SEAMEO BIOTROP, IPB University, and ICMI Plants 3500 Mangrove and 7 Rare Tree Species in Ketapang Urban Aquaculture

SEAMEO BIOTROP, IPB University, and ICMI Plants 3500 Mangrove and 7 Rare Tree Species in Ketapang Urban Aquaculture

The Association of Alumni of IPB (HA IPB), SEAMEO BIOTROP, IPB University, Ikatan Cendekiawan Muslim Indonesia (ICMI), and other parties collaborated in the planting of mangroves and rare Indonesian trees on Tuesday, 27 December  2022. In this activity, 3,500 mangroves and seven types of rare Indonesian trees were planted in the Ketapang Urban Aquaculture (KUA) Tangerang area.

The implementation of the mangrove and rare tree planting activity is considered very strategic not only because of its close location to the capital city of Indonesia but also because it is carried out along with the emerging issue of carbon storage. Mangrove and rare Indonesian trees are considered as the essential carbon storage and, therefore, simultaneous planting of mangrove and rare trees will significantly contribute to lowering carbon emissions.

At least there are four strategic objectives of the mangrove and rare tree planting program, i.e. environmental education, emission absorption, multi-party collaboration, and rare tree conservation. These four goals will be achieved in one activity and it is hoped that in the future there will be more multi-party collaborations that can support the mangroves and rare Indonesian trees.

According to Dr Zulhamsyah Imran, Director of SEAMEO BIOTROP, the mangrove conservation program in KUA was started in 2018. Now, four years later, the area has become a source of pride, not only for Tangerang District but also nationally. He also hopes that the National Movement for Planting Mangroves and Rare Indonesian Trees will be able to grow even more.
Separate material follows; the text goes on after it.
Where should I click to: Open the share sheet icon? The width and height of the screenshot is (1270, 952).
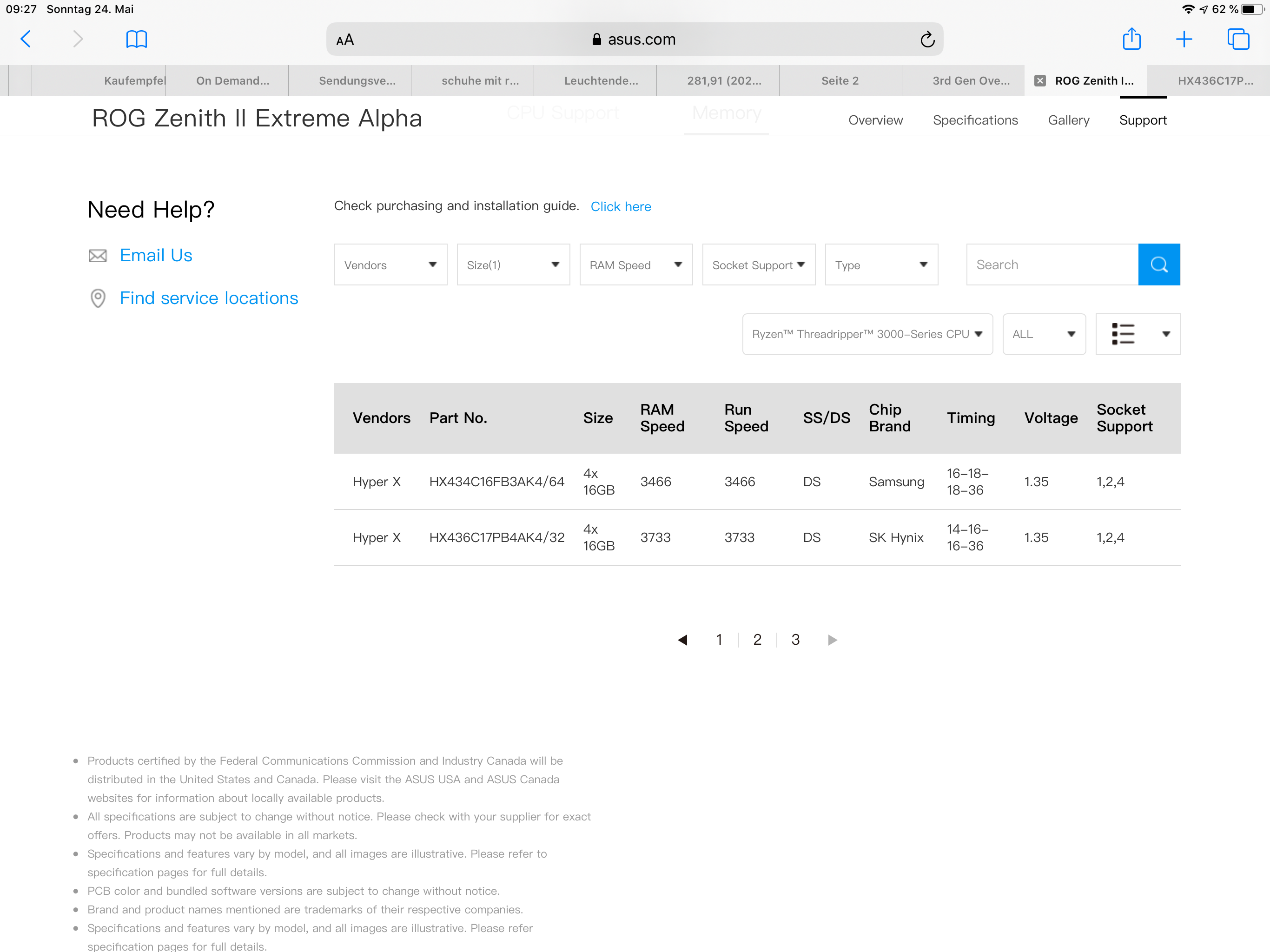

The community is already familiar with the mutually beneficial relationship between the presence of mangroves and fish and crabs. In a good mangrove habitat, there will be plenty of food for fish and crabs. In addition, the presence of good mangroves will prevent large waves from reaching the land. Therefore, mangroves are often called sustainable shields for the community from the threat of waves and tsunamis.

Unfortunately, mangroves in Indonesia are currently experiencing severe damage. The 3.5 million hectares of mangroves in Indonesia have suffered more than 50% damage. This damage is caused by some parties, threatening the safety of the community and certainly threatening the wildlife that lives in the mangrove habitat.

According to various research, the carbon reserves of mangroves are very high, especially for mangrove soil carbon. This is what makes many parties pay attention to the issue of blue carbon, which is a campaign to increase awareness of the importance of mangrove forests in reducing carbon emissions.

The planting of rare Indonesian trees and mangroves is a great contribution to the protection and conservation of Indonesian biodiversity. Some of the rare trees that will be planted are ebony (Diospyros celebica), a characteristic plant of Sulawesi, ulin (Eusideroxylon zwageri), a characteristic plant of Kalimantan, kepuh (Sterculia foetida), nyamplung (Calophyllum inophyllum), kemang (Mangifera kemanga), forest mango (Garcinia sp), and buni (Antidesma bunius). These rare trees are a gift from SEAMEO BIOTROP, the Association of Alumni of IPB, and IPB University to the Tangerang District Government.

In addition to the mangrove and rare Indonesian tree planting activity, SEAMEO BIOTROP also held a coloring contest for kindergarten and elementary school children.

Through this activity, children can learn the importance of preserving the environment and appreciating its biodiversity. This activity can also help to develop children's creativity and imagination, as well as increase their ability to express their ideas and thoughts through art. The coloring activity was attended by 65 students from 10 kindergartens and elementary schools in the Ketapang Urban Aquaculture area. (hcn).